世界史には、無数の出来事と人物が登場する。国が興り、領土が広がり、交易が生まれ、宗教や文化が交わる。その中で、代々木ゼミナール講師の伊藤敏先生が「好きな出来事」としてまず挙げるのが、モンゴル帝国の興隆である。
「やっぱりまず推したいのが、モンゴル帝国、大モンゴル国の興隆ですね」
モンゴル帝国は、十三世紀のわずか百年ほどの間に、ユーラシアの広大な地域を制覇した。だが、伊藤先生が注目するのは、単に領土を広げたことではない。モンゴル帝国の本当のすごさは、支配した地域だけでなく、その外側にある地域まで含めて、ユーラシアを一つの巨大な経済圏のように結びつけたところにある。
「十三世紀の百年間にユーラシアの広域を制覇して、さらに制覇するだけじゃなくて、それこそ領域、領土に入っていない地域も含めて、ユーラシアを一つの巨大な経済圏としてまとめ上げたという。もう本当にスケールが桁違いですね」
東アジアから中央アジア、イスラム世界、ヨーロッパ方面までをつなぐ広大なネットワーク。その中を商人が移動し、使節が往来し、技術者や宗教者が各地を行き来する。地図で見れば、そのスケールは圧倒的である。世界史の中でも、これほど大きな空間を一つの流れの中に組み込んだ存在は、そう多くない。
「これは、何て言うか、やっぱりすごいとしか言えないですね。ただ単に」
では、なぜモンゴル帝国は、ただ広い領土を支配するだけでなく、ユーラシアを一つの経済圏のように結びつけることができたのか。
ポイントは交易路。モンゴルの支配でどう変わった?
大きかったのは、征服によって東西を隔てていた壁が取り払われたことである。もちろん、モンゴルの征服は決して平和的なものではなかった。各地で激しい戦争が起こり、多くの都市が破壊された。しかし、その一方で、広大な地域が同じ政治的秩序のもとに置かれると、それまで分断されていた道がつながり、人や物が移動しやすくなった。

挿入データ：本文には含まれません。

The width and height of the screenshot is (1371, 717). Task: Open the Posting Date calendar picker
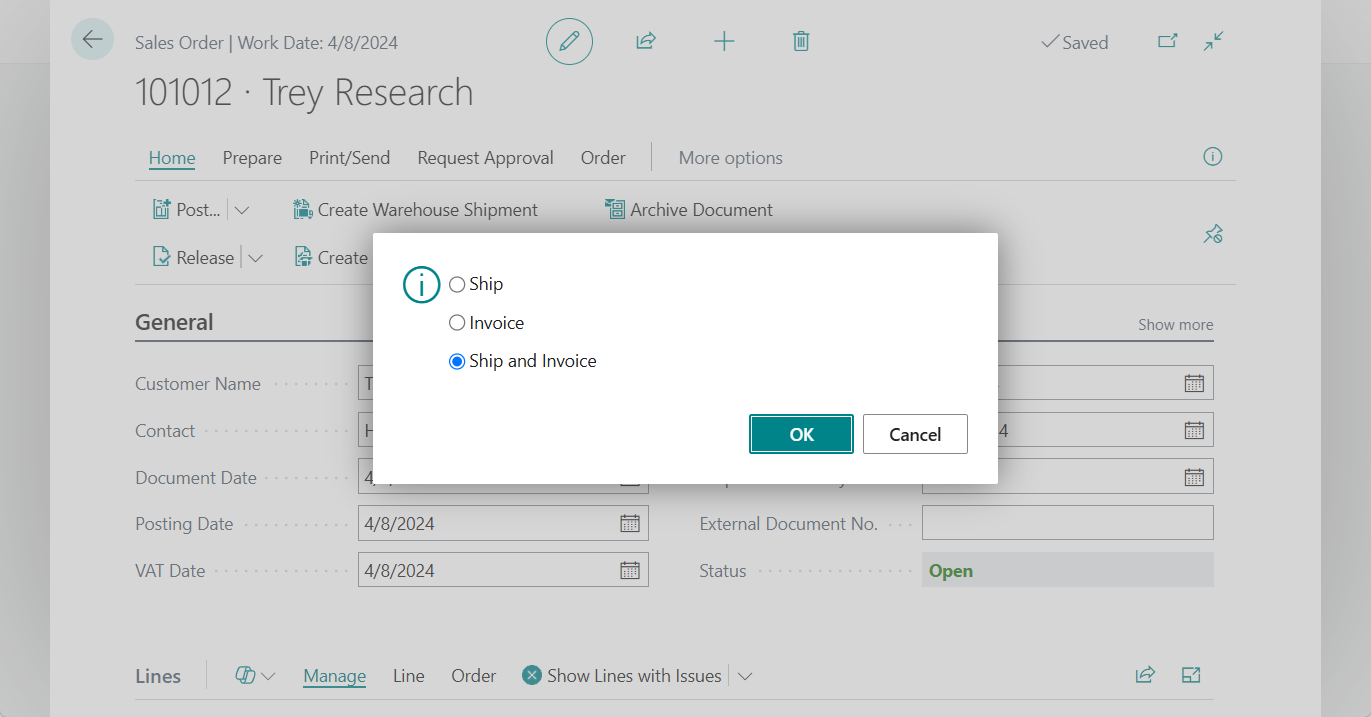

それまで危険だった道が管理される。交易路が整えられる。商人が遠くまで移動しやすくなる。使節や情報が、大陸を横断して行き来するようになる。モンゴル帝国の拡大は、単なる領土の拡大ではなく、ユーラシアの東西を結ぶ巨大な回路を作ることでもあった。
その回路の中を動いたのは、絹や香辛料、金属、馬、工芸品といった商品だけではない。技術や知識、宗教、情報もまた、人の移動とともに運ばれていった。ある地域で発達した技術が、遠く離れた地域に伝わる。イスラム世界の知識が東へ向かい、中国方面の技術や物産が西へ向かう。そうした交流が、モンゴルの支配によって一気に加速したのである。
モンゴル帝国の統治方法とは?
ここで重要なのは、モンゴル帝国が広大な地域を一つの文化に塗り替えたわけではないという点である。各地には、それぞれの宗教、言語、商業の仕組み、行政の伝統があった。モンゴルはそれらをすべて否定するのではなく、地域ごとの特徴を残したまま、大きなネットワークの中に組み込んでいった。

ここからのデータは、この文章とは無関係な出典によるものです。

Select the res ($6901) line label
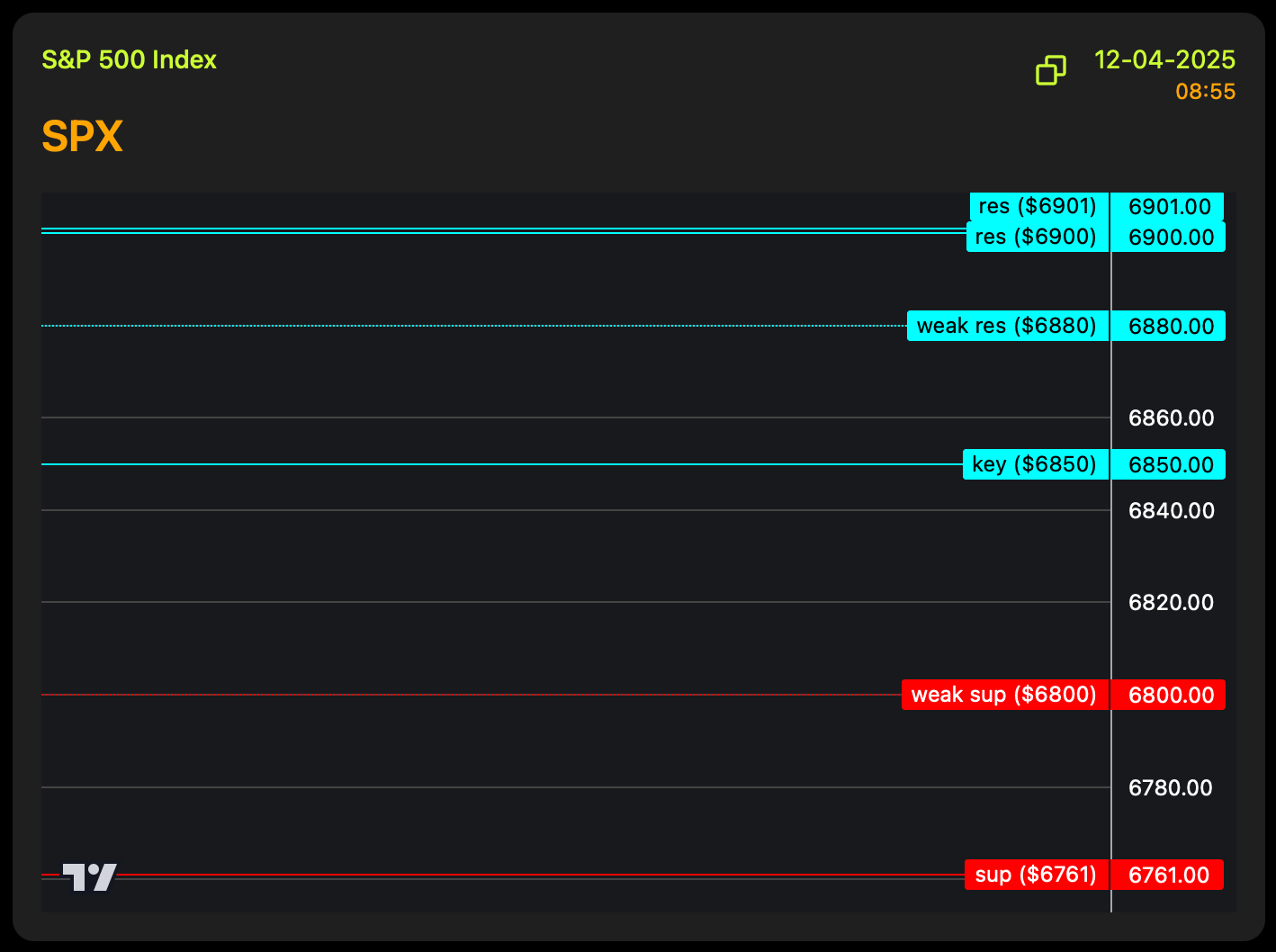The image size is (1276, 952). coord(1038,206)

だからこそ、ユーラシア全体を一つの経済圏のように動かすことができた。もし、すべての地域に同じ文化や制度を強引に押しつけようとすれば、反発は大きくなり、統治は難しくなる。だがモンゴル帝国は、各地の人材や仕組みを利用しながら、遠く離れた地域どうしをつないでいった。
この「つなぐ力」こそ、モンゴル帝国の歴史的な意味である。モンゴル帝国の登場によって、ユーラシアはそれまでよりもはるかに大きな単位で動きはじめた。東の出来事が西に影響を与え、西の知識や物産が東に届く。遠く離れた地域どうしが、互いに無関係ではいられなくなる。これは、世界史の流れを大きく変える出来事だった。

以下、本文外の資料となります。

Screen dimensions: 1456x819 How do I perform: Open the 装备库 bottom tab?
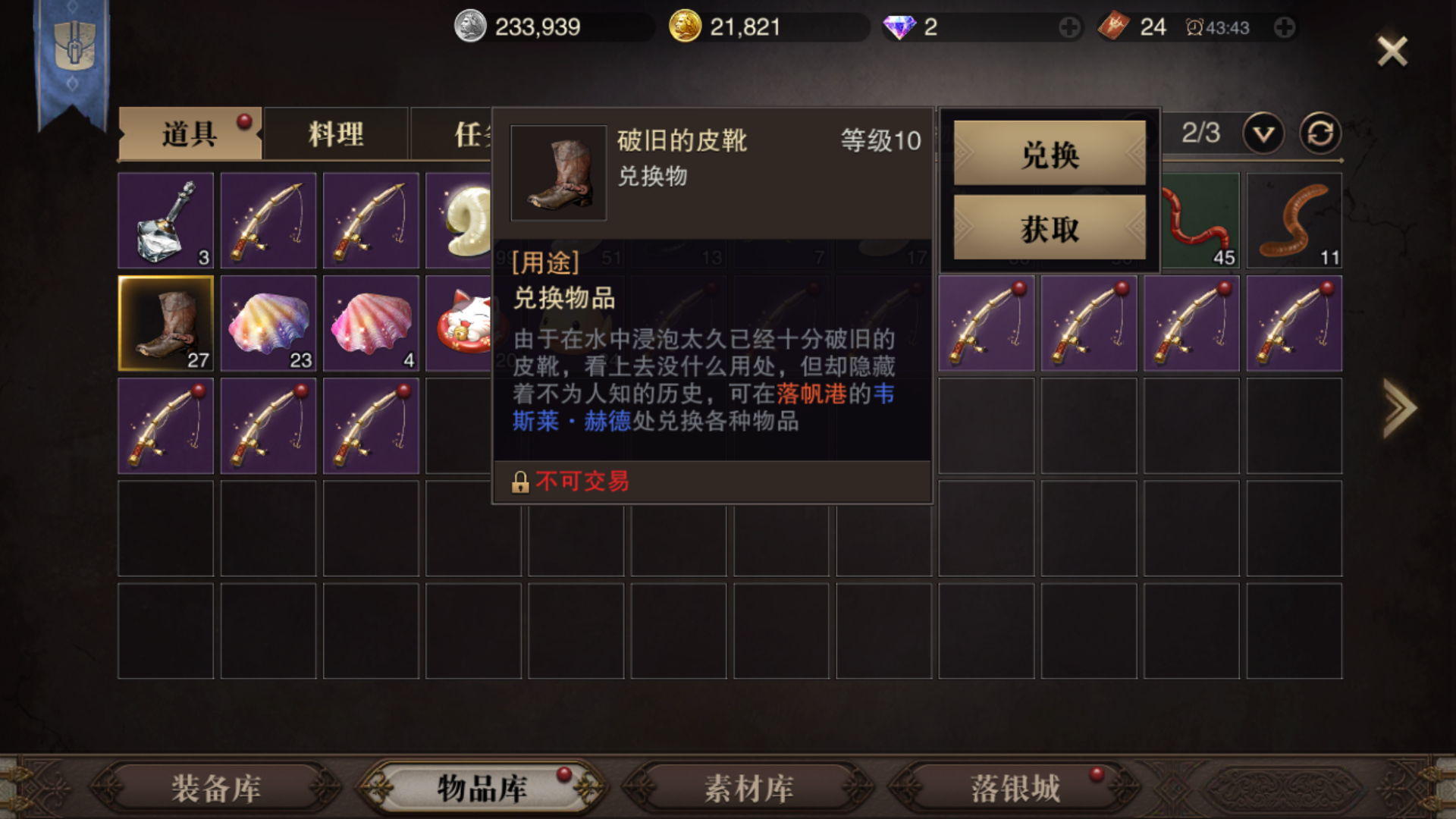216,789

国家が大きくなるとはどういうことか。人や物、情報が大陸を越えて動くとはどういうことか。遠く離れた地域が一つのネットワークで結ばれると、世界はどのように変わるのか。
モンゴル帝国は、そのすべてを考えさせてくれる存在である。伊藤先生が「スケールが桁違い」と語るのも、まさにそのためだ。モンゴル帝国のすごさは、領土の広さだけにあったのではない。ユーラシアという巨大な空間を、人や物、情報が行き交う一つの世界として結びつけたところにあったのである。